Opdracht:
Haal uit de leestekst woordelijk het gedeelte van "door Kees Bakker" tot en met "het Gellért Hotel.".

Leestekst:

Kees Bakker, “We wilden de mensen zo graag gelukkig maken, desnoods tegen hun zin.” Bron: www.keesbakker.com

“We wilden de mensen zo graag gelukkig maken, desnoods tegen hun zin”

door Kees Bakker

Hoe is het mogelijk dat zo’n prachtig ideaal, het socialisme, tot zulke onmenselijkheden kon leiden? “Precies,” zegt János Nemes terwijl hij een fijn porseleinen kopje op het desbetreffende schoteltje terugzet, “precies, dat is de vraag.”
János Nemes is een aardige bedaagde meneer, bekend bij de juffrouw van de garderobe en bekend bij de juffrouwen van de taartjes in de smaakvolle taartjeswinkel van het Gellért Hotel.

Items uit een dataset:

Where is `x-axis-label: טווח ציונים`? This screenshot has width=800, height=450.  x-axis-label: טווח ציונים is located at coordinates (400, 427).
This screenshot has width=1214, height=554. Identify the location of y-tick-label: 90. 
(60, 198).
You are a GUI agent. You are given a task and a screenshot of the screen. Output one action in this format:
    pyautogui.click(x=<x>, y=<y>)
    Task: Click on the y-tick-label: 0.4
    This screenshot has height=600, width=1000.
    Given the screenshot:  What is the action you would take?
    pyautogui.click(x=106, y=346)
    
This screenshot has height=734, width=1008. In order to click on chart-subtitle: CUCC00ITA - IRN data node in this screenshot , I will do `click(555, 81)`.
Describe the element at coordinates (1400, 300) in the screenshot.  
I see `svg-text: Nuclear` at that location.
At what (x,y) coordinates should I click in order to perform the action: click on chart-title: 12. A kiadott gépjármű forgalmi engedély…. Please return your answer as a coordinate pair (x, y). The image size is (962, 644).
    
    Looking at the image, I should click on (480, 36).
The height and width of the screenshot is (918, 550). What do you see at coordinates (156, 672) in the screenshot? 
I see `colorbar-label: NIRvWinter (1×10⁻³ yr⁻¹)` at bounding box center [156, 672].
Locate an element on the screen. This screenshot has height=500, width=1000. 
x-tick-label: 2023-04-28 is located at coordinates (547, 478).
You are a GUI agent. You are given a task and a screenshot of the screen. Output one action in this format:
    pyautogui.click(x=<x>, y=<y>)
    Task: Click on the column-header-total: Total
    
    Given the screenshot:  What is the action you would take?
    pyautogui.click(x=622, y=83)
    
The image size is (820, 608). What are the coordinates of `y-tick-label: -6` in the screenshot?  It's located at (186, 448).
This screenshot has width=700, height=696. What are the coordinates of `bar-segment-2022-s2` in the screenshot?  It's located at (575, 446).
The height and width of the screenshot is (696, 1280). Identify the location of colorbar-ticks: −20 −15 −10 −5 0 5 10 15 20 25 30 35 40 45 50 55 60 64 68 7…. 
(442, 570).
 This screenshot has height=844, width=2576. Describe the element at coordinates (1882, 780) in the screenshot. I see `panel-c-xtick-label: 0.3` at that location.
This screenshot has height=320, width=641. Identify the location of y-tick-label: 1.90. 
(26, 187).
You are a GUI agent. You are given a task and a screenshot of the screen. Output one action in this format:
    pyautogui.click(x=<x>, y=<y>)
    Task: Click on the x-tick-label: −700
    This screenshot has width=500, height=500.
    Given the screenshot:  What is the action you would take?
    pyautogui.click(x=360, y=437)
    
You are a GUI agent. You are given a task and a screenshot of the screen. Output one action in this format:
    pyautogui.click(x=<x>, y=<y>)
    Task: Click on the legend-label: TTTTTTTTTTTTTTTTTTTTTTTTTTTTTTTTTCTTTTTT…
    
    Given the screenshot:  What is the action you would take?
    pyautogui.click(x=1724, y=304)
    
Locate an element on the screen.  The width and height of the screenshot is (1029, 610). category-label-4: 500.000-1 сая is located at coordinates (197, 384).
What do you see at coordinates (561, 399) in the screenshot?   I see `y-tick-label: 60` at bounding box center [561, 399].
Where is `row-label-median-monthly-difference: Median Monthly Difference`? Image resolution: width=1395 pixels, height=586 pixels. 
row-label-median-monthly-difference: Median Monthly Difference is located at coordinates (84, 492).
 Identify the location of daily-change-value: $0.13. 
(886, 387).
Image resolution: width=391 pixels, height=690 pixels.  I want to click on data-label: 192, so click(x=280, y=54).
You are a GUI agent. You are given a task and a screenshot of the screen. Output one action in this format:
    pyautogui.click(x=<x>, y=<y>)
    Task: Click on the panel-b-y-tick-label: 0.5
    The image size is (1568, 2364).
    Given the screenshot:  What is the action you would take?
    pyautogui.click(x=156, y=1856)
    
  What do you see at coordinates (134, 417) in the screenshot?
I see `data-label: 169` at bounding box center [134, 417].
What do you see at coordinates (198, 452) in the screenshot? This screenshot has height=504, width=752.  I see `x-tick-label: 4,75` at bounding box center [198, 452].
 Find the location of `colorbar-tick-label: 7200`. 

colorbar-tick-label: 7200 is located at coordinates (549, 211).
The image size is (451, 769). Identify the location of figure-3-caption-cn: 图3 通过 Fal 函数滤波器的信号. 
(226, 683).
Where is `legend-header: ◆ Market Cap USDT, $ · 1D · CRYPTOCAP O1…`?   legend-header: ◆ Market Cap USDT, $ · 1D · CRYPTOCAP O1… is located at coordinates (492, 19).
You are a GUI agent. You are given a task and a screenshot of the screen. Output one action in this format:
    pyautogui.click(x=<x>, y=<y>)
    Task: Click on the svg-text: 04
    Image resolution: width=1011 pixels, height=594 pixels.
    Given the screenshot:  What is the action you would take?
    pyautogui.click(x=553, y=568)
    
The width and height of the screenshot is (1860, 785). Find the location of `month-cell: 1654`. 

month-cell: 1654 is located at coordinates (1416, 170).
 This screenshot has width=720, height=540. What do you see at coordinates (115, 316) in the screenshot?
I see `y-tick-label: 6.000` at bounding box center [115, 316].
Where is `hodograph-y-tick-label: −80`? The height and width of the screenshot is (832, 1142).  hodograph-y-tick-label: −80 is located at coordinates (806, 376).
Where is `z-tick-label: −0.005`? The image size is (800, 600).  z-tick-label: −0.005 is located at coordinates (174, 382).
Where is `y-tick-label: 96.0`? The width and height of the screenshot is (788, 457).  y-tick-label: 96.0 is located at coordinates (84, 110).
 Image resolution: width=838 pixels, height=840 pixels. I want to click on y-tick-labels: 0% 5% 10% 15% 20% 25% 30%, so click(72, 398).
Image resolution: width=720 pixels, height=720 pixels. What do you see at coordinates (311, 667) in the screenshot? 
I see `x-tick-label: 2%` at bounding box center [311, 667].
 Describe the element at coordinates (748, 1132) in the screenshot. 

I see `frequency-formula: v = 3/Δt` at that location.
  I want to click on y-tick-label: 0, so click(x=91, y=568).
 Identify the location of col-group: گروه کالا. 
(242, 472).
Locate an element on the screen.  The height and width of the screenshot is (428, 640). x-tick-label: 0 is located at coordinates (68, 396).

Resultaat:
door Kees Bakker

Hoe is het mogelijk dat zo’n prachtig ideaal, het socialisme, tot zulke onmenselijkheden kon leiden? “Precies,” zegt János Nemes terwijl hij een fijn porseleinen kopje op het desbetreffende schoteltje terugzet, “precies, dat is de vraag.”
János Nemes is een aardige bedaagde meneer, bekend bij de juffrouw van de garderobe en bekend bij de juffrouwen van de taartjes in de smaakvolle taartjeswinkel van het Gellért Hotel.